┌────────
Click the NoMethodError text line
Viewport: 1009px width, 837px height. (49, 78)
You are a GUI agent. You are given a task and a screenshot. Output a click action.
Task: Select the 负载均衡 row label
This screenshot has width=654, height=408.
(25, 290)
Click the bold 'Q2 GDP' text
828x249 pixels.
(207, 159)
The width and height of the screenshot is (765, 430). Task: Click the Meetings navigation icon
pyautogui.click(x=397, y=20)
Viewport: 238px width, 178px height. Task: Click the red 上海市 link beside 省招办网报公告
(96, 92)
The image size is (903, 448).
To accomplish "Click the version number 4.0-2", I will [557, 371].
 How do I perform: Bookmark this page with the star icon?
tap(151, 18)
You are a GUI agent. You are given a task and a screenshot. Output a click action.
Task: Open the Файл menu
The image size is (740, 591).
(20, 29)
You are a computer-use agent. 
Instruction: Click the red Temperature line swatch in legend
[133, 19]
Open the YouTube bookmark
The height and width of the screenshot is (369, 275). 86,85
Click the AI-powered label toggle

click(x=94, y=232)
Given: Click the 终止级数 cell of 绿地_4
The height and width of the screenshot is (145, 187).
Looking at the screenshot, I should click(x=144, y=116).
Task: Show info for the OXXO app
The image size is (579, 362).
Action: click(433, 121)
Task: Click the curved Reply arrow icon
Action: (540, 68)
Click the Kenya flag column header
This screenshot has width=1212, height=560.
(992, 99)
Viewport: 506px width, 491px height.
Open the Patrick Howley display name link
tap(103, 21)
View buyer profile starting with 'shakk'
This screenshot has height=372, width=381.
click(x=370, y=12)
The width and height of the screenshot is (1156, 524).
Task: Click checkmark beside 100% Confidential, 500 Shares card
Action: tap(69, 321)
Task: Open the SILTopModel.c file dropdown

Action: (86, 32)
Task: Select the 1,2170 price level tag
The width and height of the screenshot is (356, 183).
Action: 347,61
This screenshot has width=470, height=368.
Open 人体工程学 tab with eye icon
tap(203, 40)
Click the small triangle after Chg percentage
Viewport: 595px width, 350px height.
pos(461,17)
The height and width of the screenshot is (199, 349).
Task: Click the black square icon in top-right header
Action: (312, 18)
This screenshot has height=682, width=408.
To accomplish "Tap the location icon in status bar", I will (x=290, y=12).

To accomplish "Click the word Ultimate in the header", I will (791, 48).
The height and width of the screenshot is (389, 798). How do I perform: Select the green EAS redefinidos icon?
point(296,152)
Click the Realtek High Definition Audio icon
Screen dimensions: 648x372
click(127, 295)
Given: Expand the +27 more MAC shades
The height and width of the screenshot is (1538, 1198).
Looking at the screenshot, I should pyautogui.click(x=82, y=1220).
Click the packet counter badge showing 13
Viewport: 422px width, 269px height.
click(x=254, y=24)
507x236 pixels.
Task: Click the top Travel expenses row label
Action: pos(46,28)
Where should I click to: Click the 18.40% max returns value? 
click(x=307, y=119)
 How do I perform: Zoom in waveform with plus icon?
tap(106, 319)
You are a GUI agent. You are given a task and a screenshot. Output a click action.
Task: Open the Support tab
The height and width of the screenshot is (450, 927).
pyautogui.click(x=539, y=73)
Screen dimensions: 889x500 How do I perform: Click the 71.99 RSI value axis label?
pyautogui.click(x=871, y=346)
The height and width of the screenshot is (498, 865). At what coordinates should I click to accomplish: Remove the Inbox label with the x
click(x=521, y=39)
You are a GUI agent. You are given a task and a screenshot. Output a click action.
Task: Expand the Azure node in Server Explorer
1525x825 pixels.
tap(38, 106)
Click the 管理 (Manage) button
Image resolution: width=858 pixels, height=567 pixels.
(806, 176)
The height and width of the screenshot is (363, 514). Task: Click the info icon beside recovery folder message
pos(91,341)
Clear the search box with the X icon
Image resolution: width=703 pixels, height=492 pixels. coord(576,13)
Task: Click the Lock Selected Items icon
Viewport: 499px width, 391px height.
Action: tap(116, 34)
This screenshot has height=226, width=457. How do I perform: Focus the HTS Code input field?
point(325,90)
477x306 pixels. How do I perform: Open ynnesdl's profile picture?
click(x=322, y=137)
└────────
● TO DO
Search the lines above for the string "will", then show every one that has it.

● EXERCISE RESPONSE
To accomplish "Click the version number 4.0-2", I will [557, 371].
To accomplish "Tap the location icon in status bar", I will (x=290, y=12).
To accomplish "Click the word Ultimate in the header", I will (791, 48).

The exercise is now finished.